Explicitly calling Post.all in your view would attempt to call the database multiple times. However, Rails is smart enough to cache the first call and return those results for the subsequent calls to Post.all.

Benefit #2

If the call to Post needs to change, you only have to update it once.

Example: You introduce a published attribute on a post. If it’s false, you don’t want that post to show in the list of all posts.

# app/controllers/posts_controller.rb
class PostsController < AppplicationController
def index
@posts = Post.where(published: trued)
end
end

Before you would have needed to change that multiple places in your view. By honoring the separation of concerns, you’re able to reduce the amount of work and cognitive load to make the change.

A More Intermediate Example

When learning Rails, you likely already learned the last examples.

“I already know this!” you exclaimed!

Have you considered dropdowns? Say you need to fill a drop down with a list of sizes.

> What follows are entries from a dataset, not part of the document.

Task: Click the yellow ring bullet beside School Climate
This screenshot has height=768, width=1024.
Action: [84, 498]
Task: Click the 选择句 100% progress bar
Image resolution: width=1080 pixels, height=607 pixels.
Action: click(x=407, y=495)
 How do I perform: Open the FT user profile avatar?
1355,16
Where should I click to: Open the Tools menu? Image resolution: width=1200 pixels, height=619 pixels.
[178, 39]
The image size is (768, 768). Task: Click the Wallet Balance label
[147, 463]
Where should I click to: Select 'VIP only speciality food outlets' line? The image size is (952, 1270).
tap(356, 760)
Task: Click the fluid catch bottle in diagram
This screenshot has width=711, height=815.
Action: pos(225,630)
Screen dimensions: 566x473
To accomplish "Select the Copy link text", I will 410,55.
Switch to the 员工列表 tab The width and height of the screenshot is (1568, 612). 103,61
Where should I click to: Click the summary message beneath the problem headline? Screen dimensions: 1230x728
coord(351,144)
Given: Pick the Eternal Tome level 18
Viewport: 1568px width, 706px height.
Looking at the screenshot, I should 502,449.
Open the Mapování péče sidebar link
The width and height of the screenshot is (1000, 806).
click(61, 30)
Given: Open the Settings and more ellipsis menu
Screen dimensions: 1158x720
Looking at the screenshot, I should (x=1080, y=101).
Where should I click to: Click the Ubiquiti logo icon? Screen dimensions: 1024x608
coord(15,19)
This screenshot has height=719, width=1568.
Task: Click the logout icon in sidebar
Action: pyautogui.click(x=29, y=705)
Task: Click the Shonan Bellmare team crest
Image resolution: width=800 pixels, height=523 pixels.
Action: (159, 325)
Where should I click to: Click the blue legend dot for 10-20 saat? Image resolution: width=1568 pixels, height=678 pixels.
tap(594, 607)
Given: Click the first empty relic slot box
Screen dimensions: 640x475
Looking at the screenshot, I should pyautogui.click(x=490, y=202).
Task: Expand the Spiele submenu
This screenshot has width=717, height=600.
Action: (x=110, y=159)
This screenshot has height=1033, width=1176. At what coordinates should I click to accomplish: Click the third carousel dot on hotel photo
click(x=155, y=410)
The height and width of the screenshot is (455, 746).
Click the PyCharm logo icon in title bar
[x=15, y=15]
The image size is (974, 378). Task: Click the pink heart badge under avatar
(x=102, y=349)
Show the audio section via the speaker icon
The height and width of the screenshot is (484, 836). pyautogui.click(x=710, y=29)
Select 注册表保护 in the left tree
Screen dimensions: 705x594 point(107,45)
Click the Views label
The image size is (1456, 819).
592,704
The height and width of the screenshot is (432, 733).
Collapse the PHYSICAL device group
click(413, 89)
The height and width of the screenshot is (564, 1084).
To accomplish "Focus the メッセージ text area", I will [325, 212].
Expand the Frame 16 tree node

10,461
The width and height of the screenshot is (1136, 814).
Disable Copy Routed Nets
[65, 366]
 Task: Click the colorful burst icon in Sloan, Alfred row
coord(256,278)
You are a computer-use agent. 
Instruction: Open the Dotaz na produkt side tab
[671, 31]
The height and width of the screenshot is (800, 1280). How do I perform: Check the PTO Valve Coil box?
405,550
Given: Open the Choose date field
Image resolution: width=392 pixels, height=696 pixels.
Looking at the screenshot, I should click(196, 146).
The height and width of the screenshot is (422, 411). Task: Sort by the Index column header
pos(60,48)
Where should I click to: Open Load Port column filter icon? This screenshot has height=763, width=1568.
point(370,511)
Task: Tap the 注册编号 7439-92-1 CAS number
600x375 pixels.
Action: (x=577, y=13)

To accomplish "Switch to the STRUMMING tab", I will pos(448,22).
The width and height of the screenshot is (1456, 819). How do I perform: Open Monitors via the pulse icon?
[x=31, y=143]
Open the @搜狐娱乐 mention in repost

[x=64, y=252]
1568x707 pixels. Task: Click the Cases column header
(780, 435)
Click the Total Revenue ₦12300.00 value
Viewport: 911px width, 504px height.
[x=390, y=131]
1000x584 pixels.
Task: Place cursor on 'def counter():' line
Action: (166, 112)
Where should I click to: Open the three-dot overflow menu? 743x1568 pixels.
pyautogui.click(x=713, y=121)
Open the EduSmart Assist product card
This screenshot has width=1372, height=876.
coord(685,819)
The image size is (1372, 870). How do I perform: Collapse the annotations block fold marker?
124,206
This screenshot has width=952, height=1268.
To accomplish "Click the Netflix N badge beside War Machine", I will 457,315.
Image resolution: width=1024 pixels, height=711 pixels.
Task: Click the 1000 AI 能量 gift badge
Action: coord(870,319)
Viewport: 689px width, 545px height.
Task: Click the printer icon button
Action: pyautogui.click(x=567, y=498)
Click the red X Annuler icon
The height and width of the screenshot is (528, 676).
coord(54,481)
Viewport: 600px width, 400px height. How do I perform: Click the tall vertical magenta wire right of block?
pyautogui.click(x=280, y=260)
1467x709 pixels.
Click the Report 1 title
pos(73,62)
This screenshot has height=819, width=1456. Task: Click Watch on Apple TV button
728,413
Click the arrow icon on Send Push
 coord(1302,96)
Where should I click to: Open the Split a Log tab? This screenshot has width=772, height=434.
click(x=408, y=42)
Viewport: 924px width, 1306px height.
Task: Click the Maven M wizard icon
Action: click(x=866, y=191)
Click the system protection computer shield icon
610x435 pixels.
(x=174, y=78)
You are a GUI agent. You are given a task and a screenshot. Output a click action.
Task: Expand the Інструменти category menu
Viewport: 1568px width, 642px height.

<%= select_tag :size, options_for_select([["Small", "sm"], ["Medium", "md"], ["Large", "lg"]]) %%>

Eventually, requirements change as they always do. The client has requested the ability to control sizes. No problem! You’re a web developer; you were hoping they would ask for that. You create a model for sizes and populate your dropdown from that list.

<%= select_tag :size, options_from_collection_for_select(Size.all, 'id', 'name') %%>

That works as expected and “DRYs” up the size drop down. There’s a problem, though. We just violated MVC. Our view explicitly knows about our model.

Luckily, it’s not too difficult to clean this up. Make that call in your controller, just like before.

# app/controllers/products_controller.rb
class ProductsController < ApplicationController
def new
@product = Product.all
@sizes = Size.all
end
end
# app/views/
<%= select_tag :size, options_from_collection_for_select(@sizes, 'id', 'name') %%>

“With Great Power ActiveRecord Comes Great Responsibility”

There isn’t anything preventing you from calling ActiveRecord throughout your views. Though DHH was talking about deeper functionality, this ability reminds me of an article about “Sharp Knives.”

Ruby includes a lot of sharp knives in its drawer of features. … There’s nothing programmatically in Ruby to stop you using its sharp knives to cut ties with reason. … That brings us to Rails. The knives provided by the framework are not nearly as sharp as those offered with the language, but some are still plenty keen to cut.